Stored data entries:
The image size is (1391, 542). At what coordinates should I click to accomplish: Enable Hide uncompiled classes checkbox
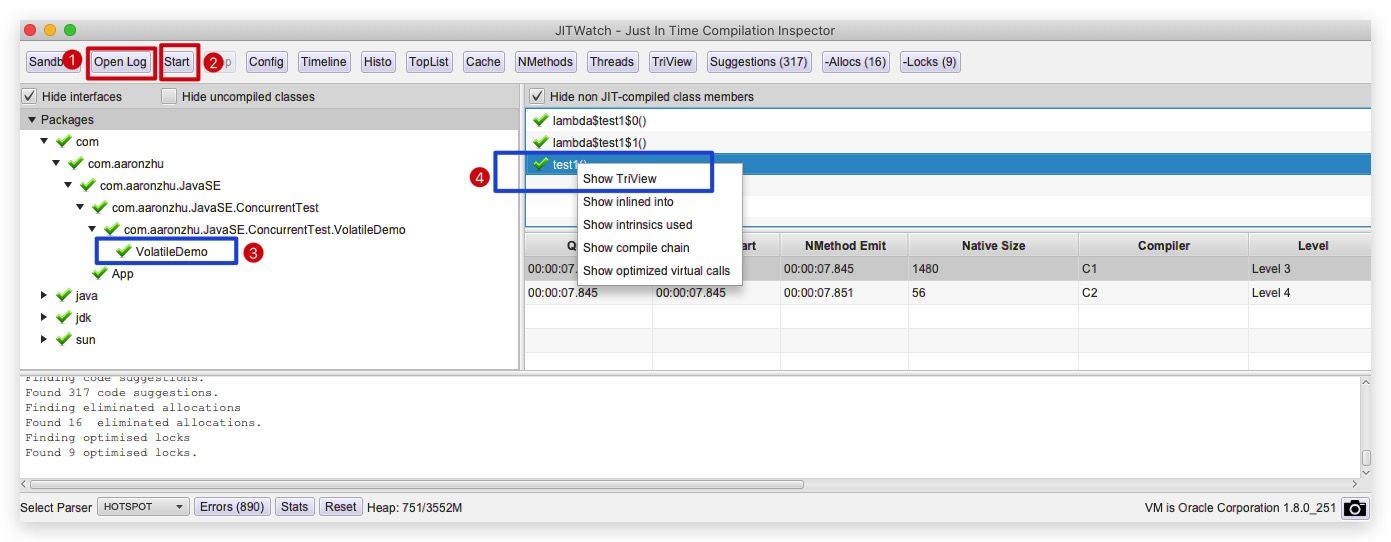coord(170,97)
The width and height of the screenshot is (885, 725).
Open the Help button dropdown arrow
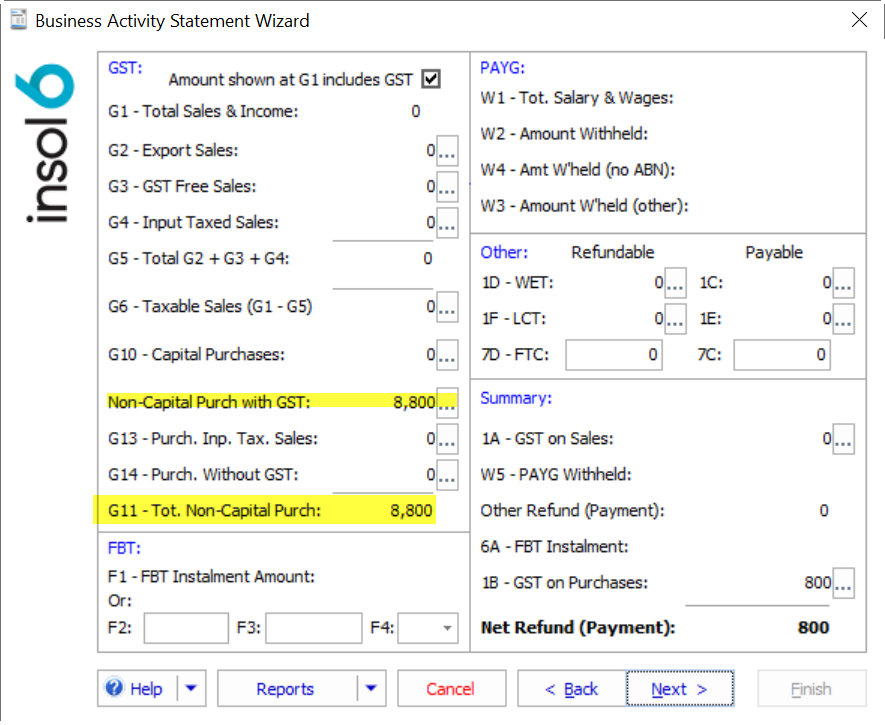191,689
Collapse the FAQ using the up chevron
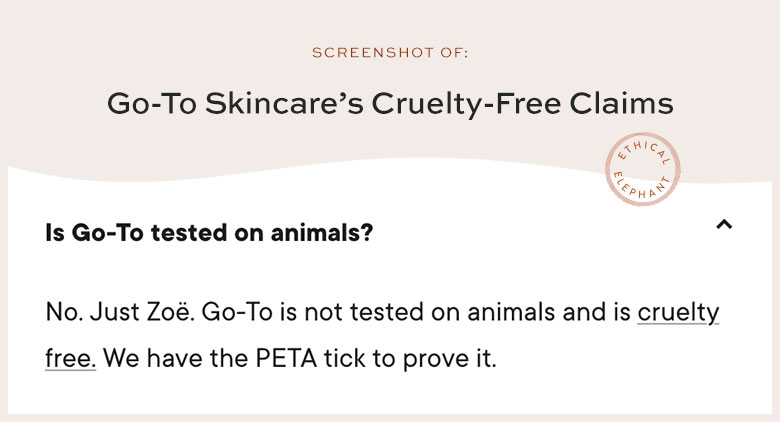Image resolution: width=780 pixels, height=422 pixels. (724, 224)
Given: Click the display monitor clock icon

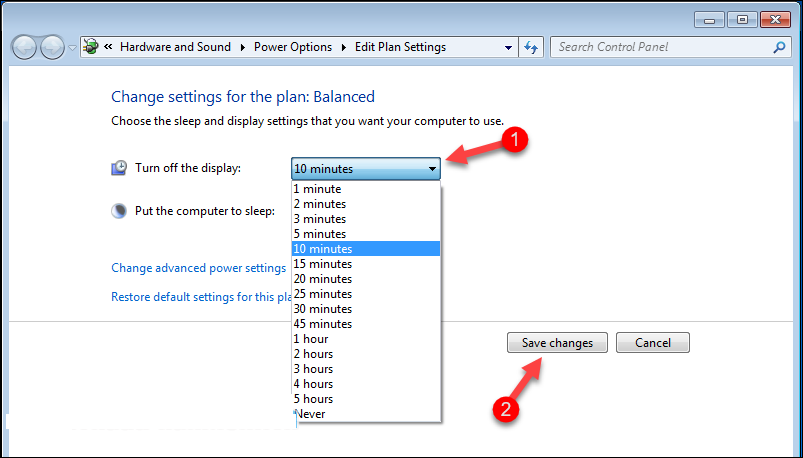Looking at the screenshot, I should point(119,168).
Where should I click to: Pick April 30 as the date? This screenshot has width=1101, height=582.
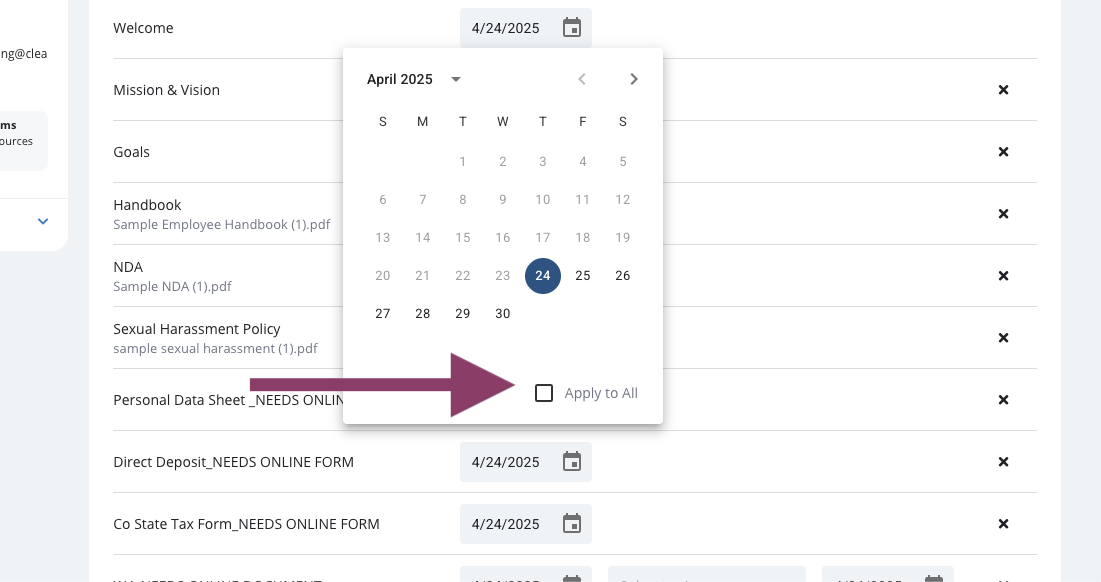coord(503,314)
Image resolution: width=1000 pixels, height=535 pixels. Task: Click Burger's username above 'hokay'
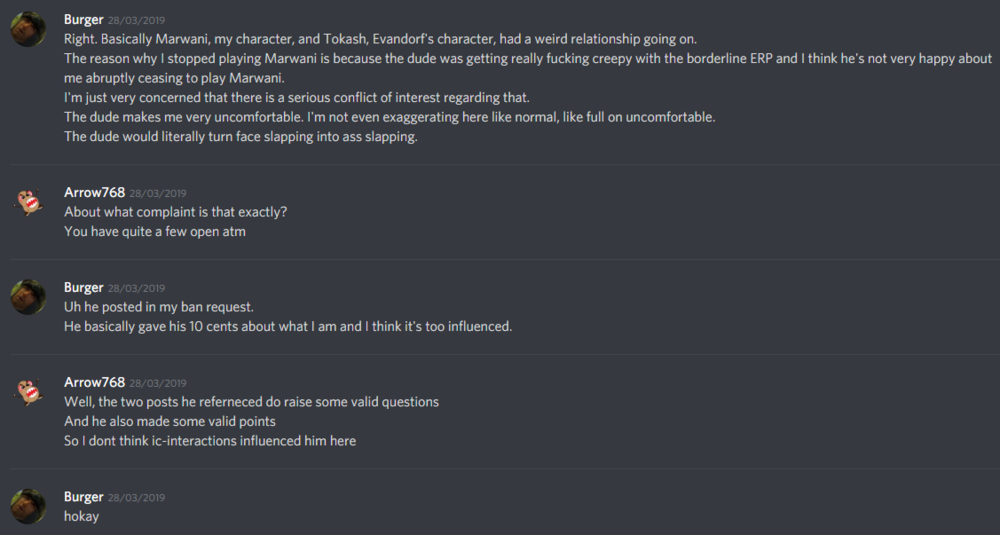click(83, 497)
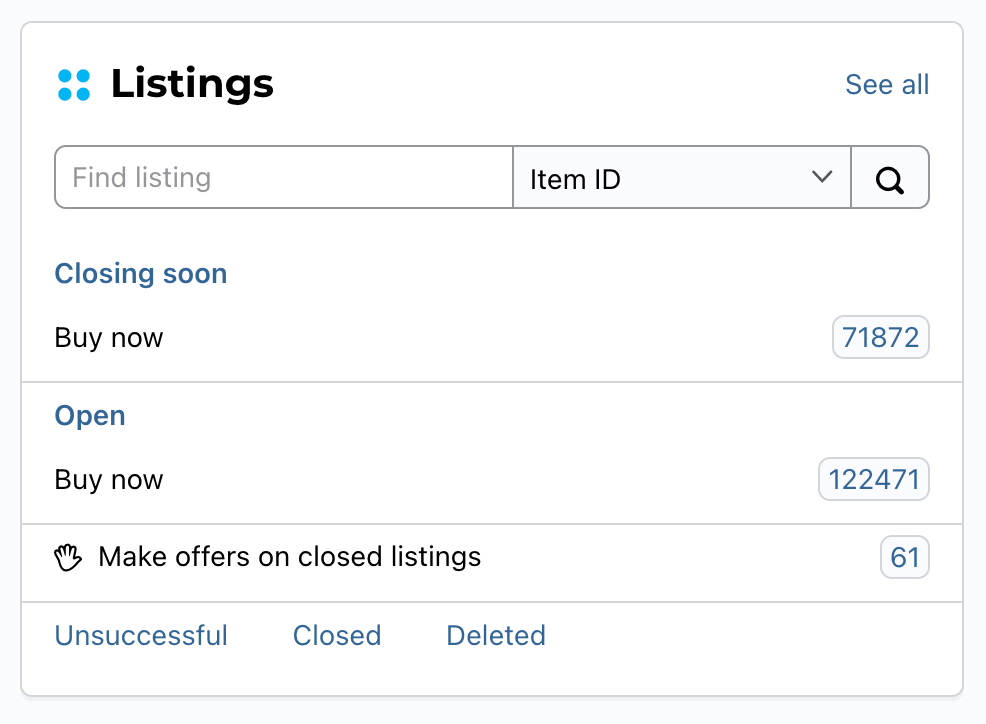
Task: Focus the Find listing search field
Action: click(x=284, y=177)
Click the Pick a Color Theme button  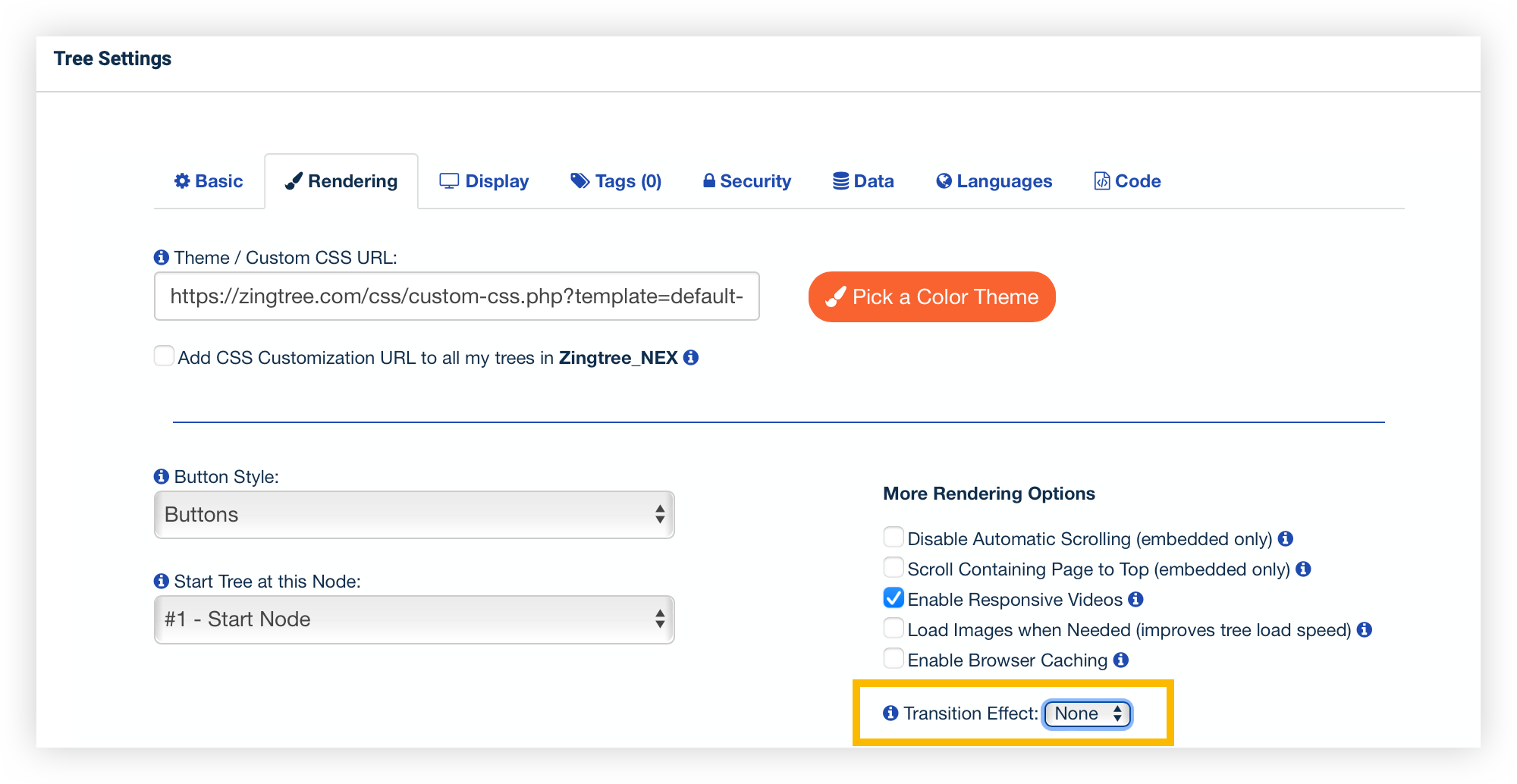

PROBLEM >> These entries are to be printed again word for word, except for the pictures.

COMPLETED TASK >>
The image size is (1391, 542). At what coordinates should I click to accomplish: Enable Hide uncompiled classes checkbox
coord(170,97)
The width and height of the screenshot is (885, 725).
Open the Help button dropdown arrow
191,689
Collapse the FAQ using the up chevron
Image resolution: width=780 pixels, height=422 pixels. (724, 224)
Given: Click the display monitor clock icon

Looking at the screenshot, I should point(119,168).
Where should I click to: Pick April 30 as the date? This screenshot has width=1101, height=582.
coord(503,314)
Image resolution: width=1000 pixels, height=535 pixels. Task: Click Burger's username above 'hokay'
click(83, 497)
Task: Focus the Find listing search field
Action: click(x=284, y=177)
Click the Pick a Color Theme button  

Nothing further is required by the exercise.